Please return, unchanged, everything from the line containing "Given: Click the" down through the last of the entries, leaving the pictures out of your answer.

* BEGIN Entries supplied *

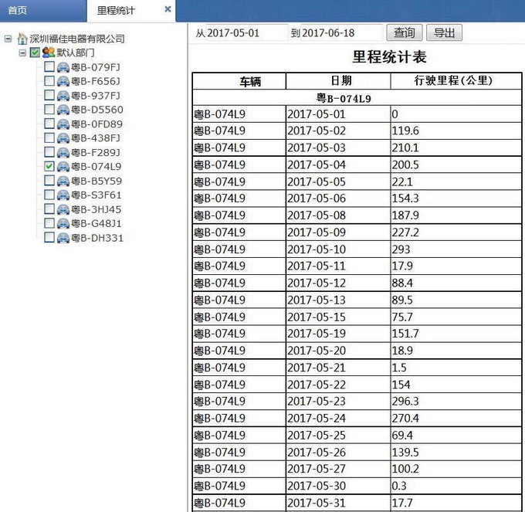Click the car icon for 粤B-F289J

point(63,152)
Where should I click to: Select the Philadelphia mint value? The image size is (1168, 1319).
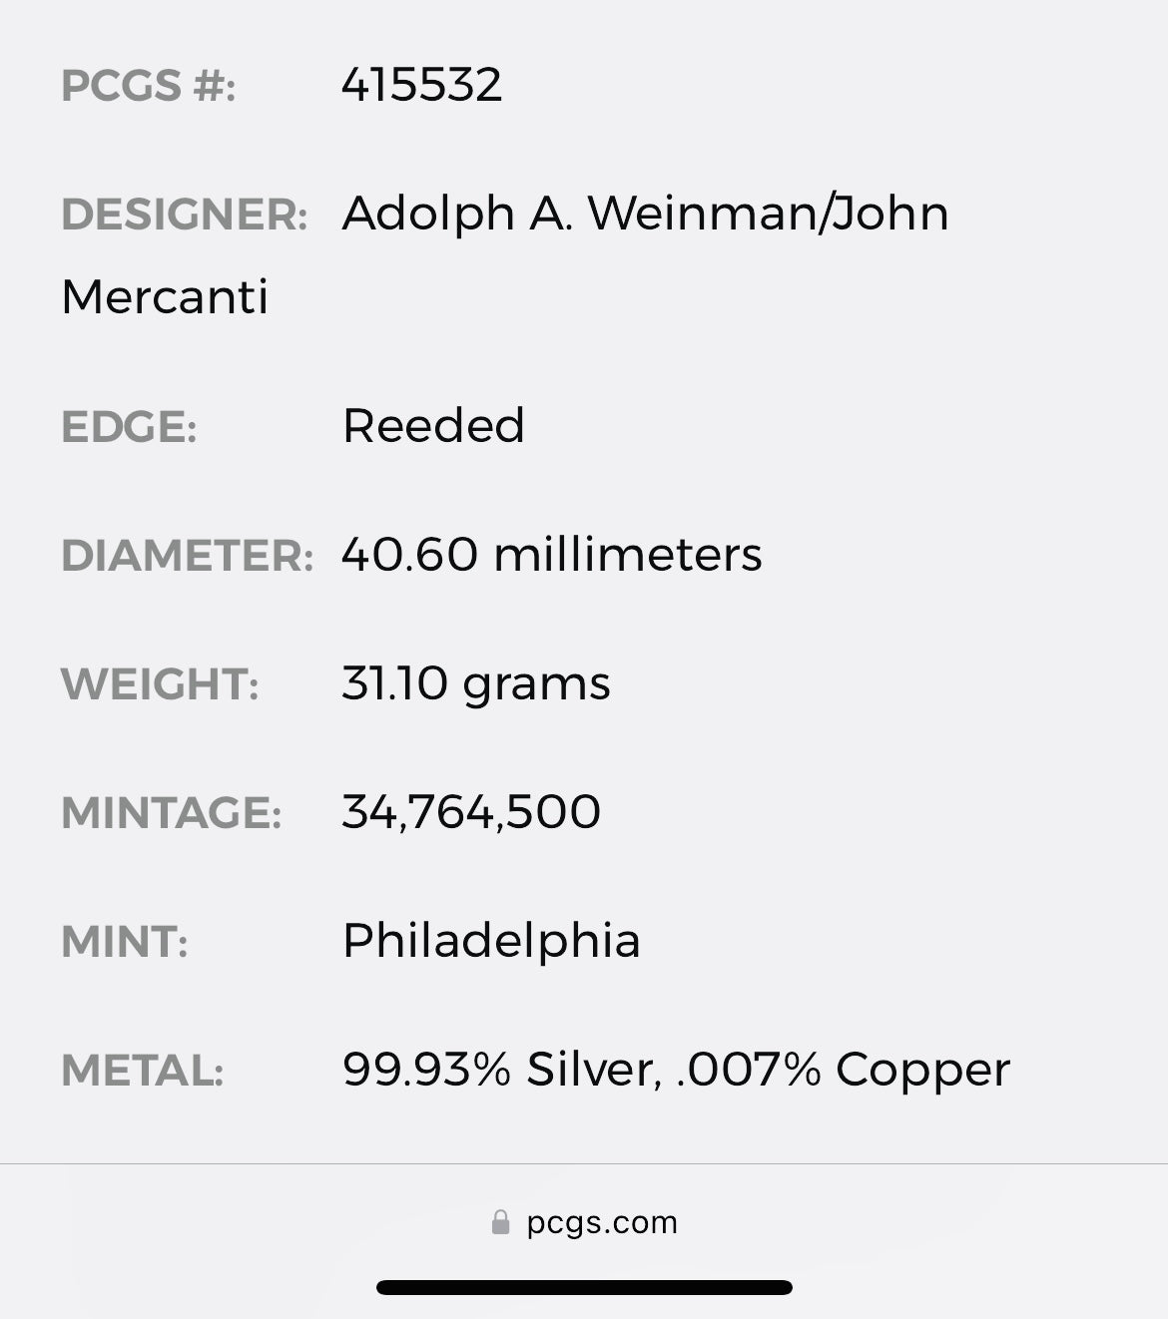point(490,941)
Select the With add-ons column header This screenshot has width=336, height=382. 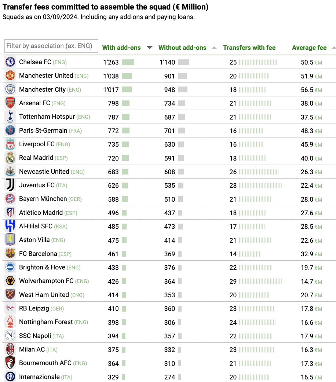point(121,48)
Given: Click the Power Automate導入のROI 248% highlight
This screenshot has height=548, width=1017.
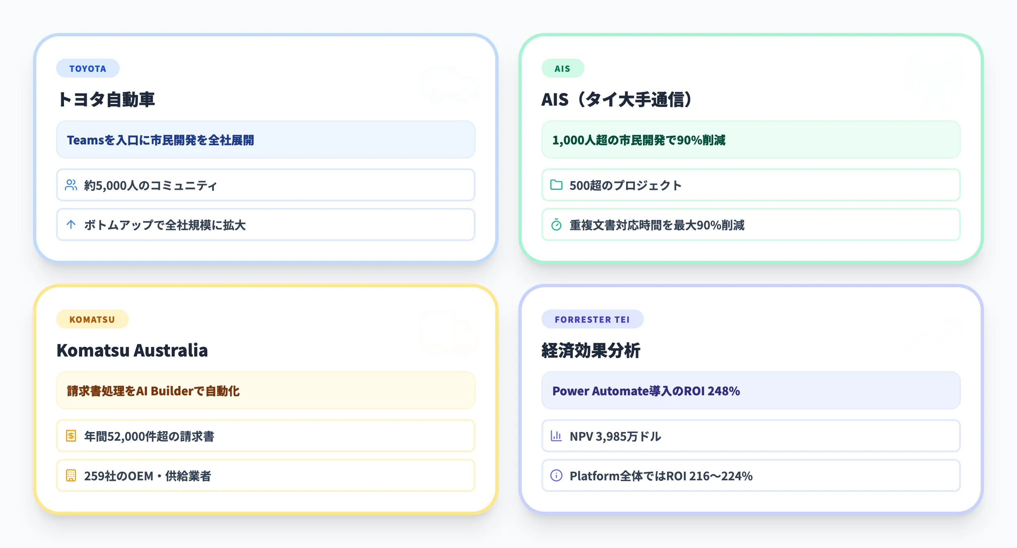Looking at the screenshot, I should (x=750, y=390).
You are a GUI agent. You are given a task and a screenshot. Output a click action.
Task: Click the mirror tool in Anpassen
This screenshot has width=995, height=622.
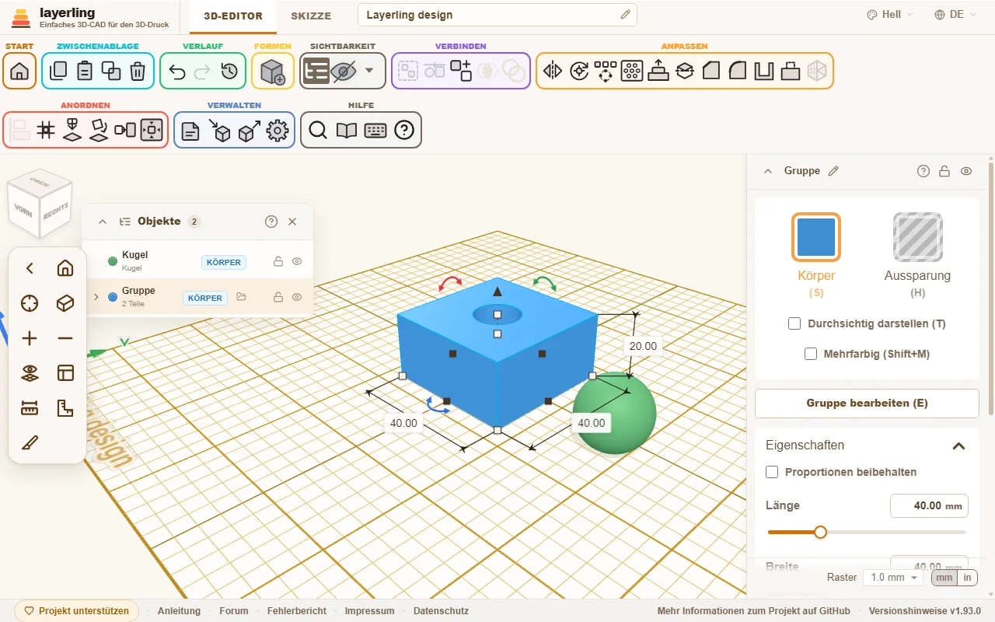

* END Entries supplied *

*Correct result:*
Given: Click the Power Automate導入のROI 248% highlight
This screenshot has height=548, width=1017.
Looking at the screenshot, I should (x=750, y=390).
You are a GUI agent. You are given a task and a screenshot. Output a click action.
Task: Click the mirror tool in Anpassen
This screenshot has width=995, height=622.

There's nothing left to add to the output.